Motivando l'ergastolo inflitto il 19 marzo scorso al boss Nino Madonia, il gup di Palermo Alfredo Montalto scrive che una delle visite di Bruno Contrada e Giovanni Aiello ("faccia da mostro"), nel covo di vicolo Pipitone "fu notata da Agostino che stava effettuando un appostamento". E durante le indagini si è osservato anche un "tentativo non riuscito di depistaggio" da parte del boss Giuseppe Graviano
La ragione dell’omicidio di Antonino Agostino sta (anche) nei “rapporti che Cosa nostra, e nel caso specifico la cosca dei Madonia, intratteneva con esponenti importanti delle forze dell’ordine collegati ai servizi di sicurezza dello Stato”. Lo scrive il gup di Palermo Alfredo Montalto nelle motivazioni – appena depositate in cancelleria – della sentenza con cui il 19 marzo scorso ha condannato all’ergastolo il boss Nino Madonia per l’esecuzione del poliziotto 28enne e della moglie incinta di due mesi, Ida Castelluccio, il 5 agosto del 1989. Avvenuta non soltanto perché Agostino dava la caccia ai boss latitanti su “sollecitazione dei servizi segreti“, ma, “come emerge dalle dichiarazioni di alcuni collaboratori di giustizia”, anche a causa delle interlocuzioni tra la mafia siciliana e gli apparati istituzionali. Il giovane agente, infatti, aveva scoperto le frequentazioni di boss mafiosi come Madonia con “esponenti delle forze dell’ordine e dei servizi di sicurezza” tra cui l’ex dirigente della Squadra mobile Bruno Contrada, poi condannato per concorso esterno in associazione mafiosa, ma anche l’ex questore Arnaldo La Barbera e il poliziotto Giovanni Aiello, detto “faccia da mostro”.
Questo movente, argomenta il gip, “conduce il delitto nell’alveo degli interessi precipui del mandamento di Resuttana capeggiato dai Madonia, con i quali tutti gli esponenti delle forze dell’ordine intrattenevano rapporti”. Il boss Vito Galatolo, ad esempio, “ebbe a vedere personalmente Contrada” in varie occasioni nel covo di vicolo Pipitone a Palermo, “contestualmente a una persona, appartenente ai servizi segreti” soprannominato “il mostro” perché aveva “la guancia destra deturpata da un taglio, la pelle rugosa e arrossata”. Sia Contrada che Aiello, ricorda, “sono stati visti anche in occasione di incontri con altri esponenti mafiosi“. Ed “è significativo evidenziare – si legge – che secondo quanto riferito da Vito Galatolo, una delle visite di Contrada e Aiello, in occasione della quale questi incontrarono Nino Madonia, Pino Galatolo, Vincenzo Galatolo, Gaetano Scotto e Raffaele Galatolo, fu notata da Agostino che stava effettuando un appostamento proprio nel vicolo Pipitone”. Ugualmente significativi sono “i riscontri acquisiti in ordine alla effettiva conoscenza tra Contrada e Aiello e gli strettissimi rapporti esistenti tra i predetti risalenti agli anni Settanta”.
Le indagini seguite al delitto, secondo la sentenza, sono state inoltre inquinate da un “tentativo di depistaggio intervenuto ad opera di uno dei più noti esponenti mafiosi in stato di detenzione, Giuseppe Graviano”, che, “in data 14 luglio 2020, ha rimesso alla Corte d’Assise di Reggio Calabria una memoria difensiva nella quale, tra i molti temi affrontati, vi sono anche specifici riferimenti” all’omicidio Agostino.

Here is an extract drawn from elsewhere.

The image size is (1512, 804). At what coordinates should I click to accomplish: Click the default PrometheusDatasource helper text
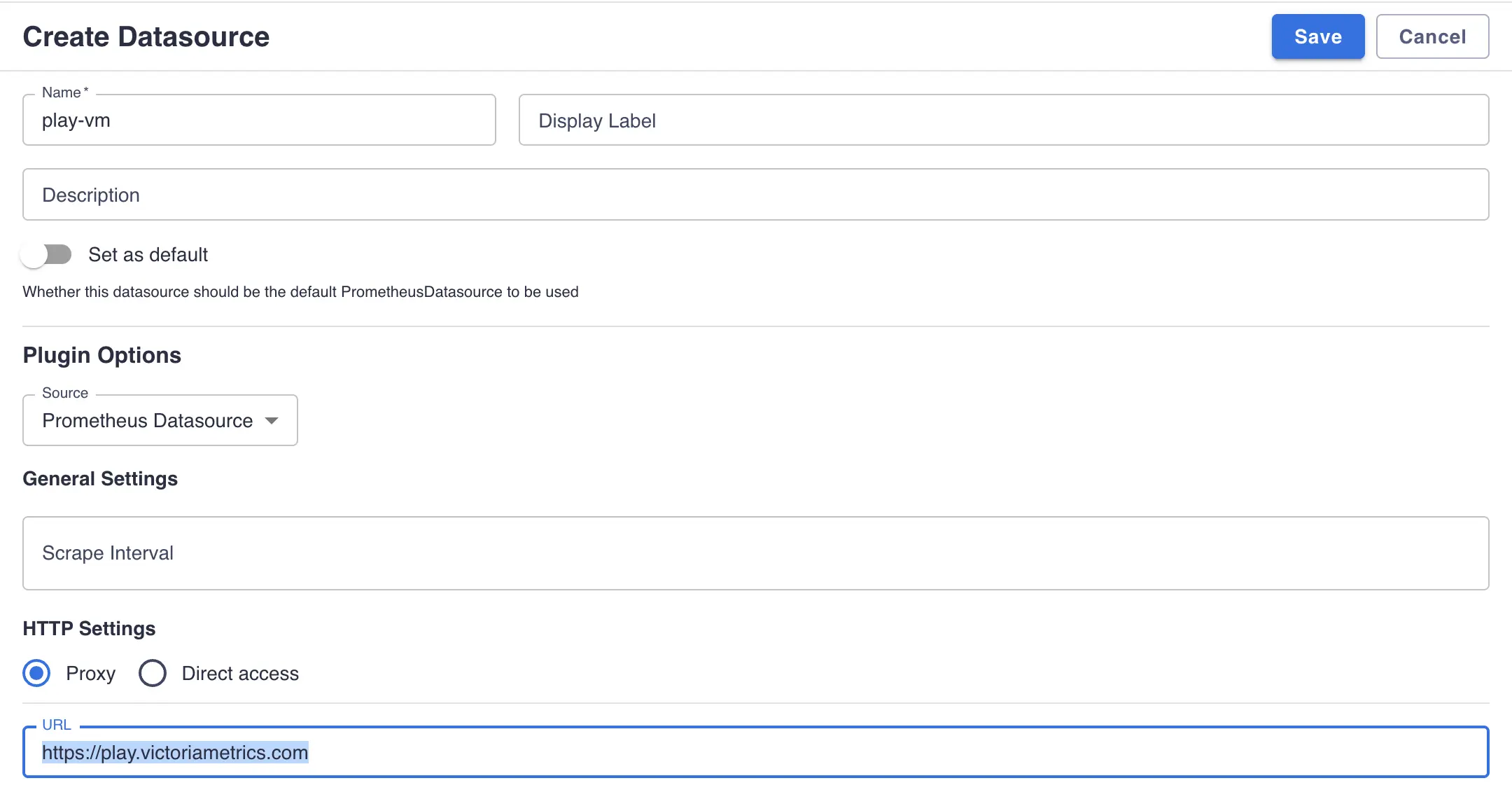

Nel documento, il capomafia sosteneva che i mandanti sarebbero dovuti essere cercati tra gli uomini vicini al boss collaboratore di giustizia Salvatore Contorno: Graviano, scrive il gup, dice “che il movente del duplice omicidio andrebbe individuato nelle indagini che Agostino avrebbe iniziato sulla gestione del collaboratore Contorno e nel coinvolgimento dello stesso Agostino nel fallito attentato all’Addaura ai danni di Giovanni Falcone”. La memoria, poi, “prosegue con alcune elucubrazioni che legherebbero il duplice omicidio alla strage di via D’Amelio, ma il cui evidente fine è sempre quello di addossare tutte le responsabilità solo ed esclusivamente ai quei soggetti già indicati come tutti legati a Contorno”, quello che per il gup è un “tentativo non riuscito di depistaggio ad altri fini”.